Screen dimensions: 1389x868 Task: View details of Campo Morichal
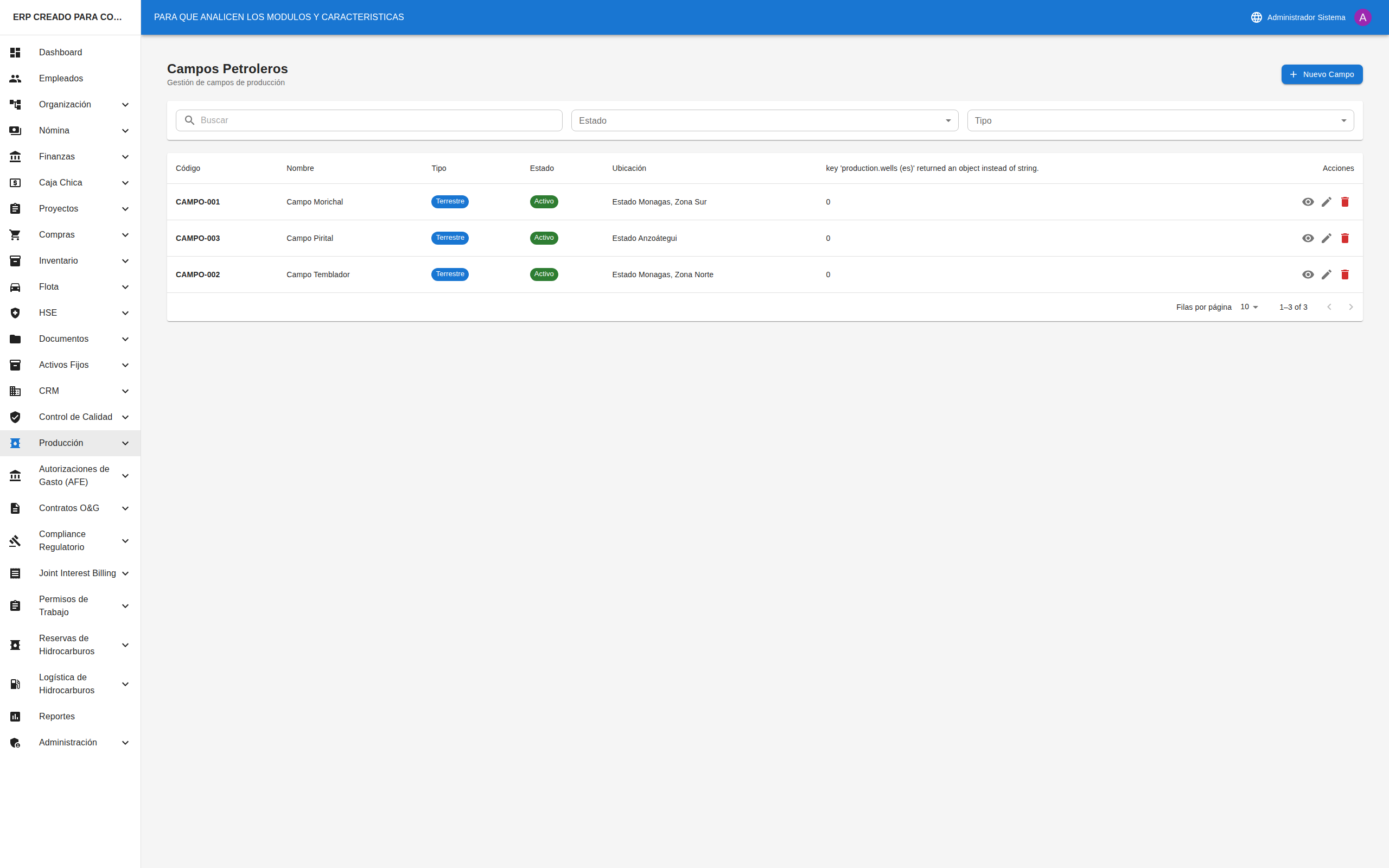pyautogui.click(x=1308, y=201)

==

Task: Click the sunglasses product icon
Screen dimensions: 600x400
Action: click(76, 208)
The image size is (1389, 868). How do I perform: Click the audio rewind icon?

STATED PROBLEM
Please extract the material between the lines holding "Task: Click the sunglasses product icon" and "The image size", inclusive, and reproduce those lines exactly.

EXERCISE SOLUTION
Task: Click the sunglasses product icon
Screen dimensions: 600x400
Action: click(76, 208)
The image size is (1389, 868). How do I perform: Click the audio rewind icon?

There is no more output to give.